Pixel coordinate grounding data

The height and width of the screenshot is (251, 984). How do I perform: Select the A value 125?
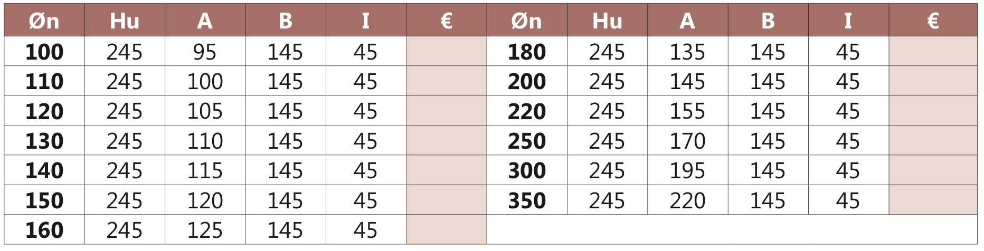click(x=205, y=230)
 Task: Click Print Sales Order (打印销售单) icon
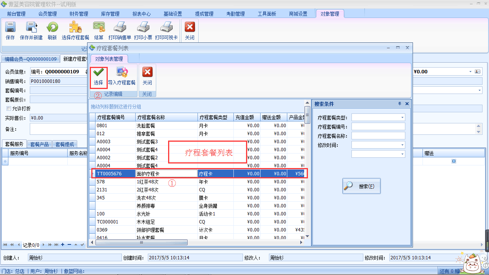[x=120, y=31]
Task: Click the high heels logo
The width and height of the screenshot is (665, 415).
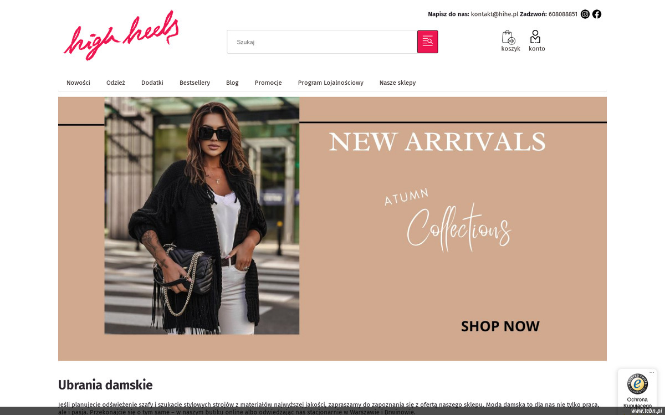Action: (x=121, y=35)
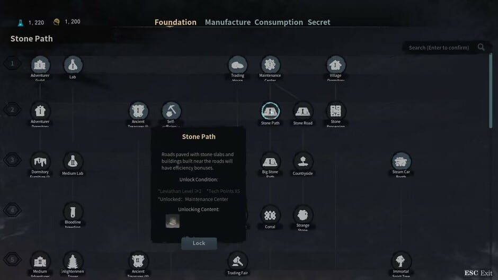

▶ Work to complete: Copy out all the data above exactly, pictures excluded.

▶ Result:
The height and width of the screenshot is (251, 984). How do I perform: Select the A value 125?
click(x=205, y=230)
 Task: Click Print Sales Order (打印销售单) icon
[x=120, y=31]
Task: Click the high heels logo
The width and height of the screenshot is (665, 415).
Action: (x=121, y=35)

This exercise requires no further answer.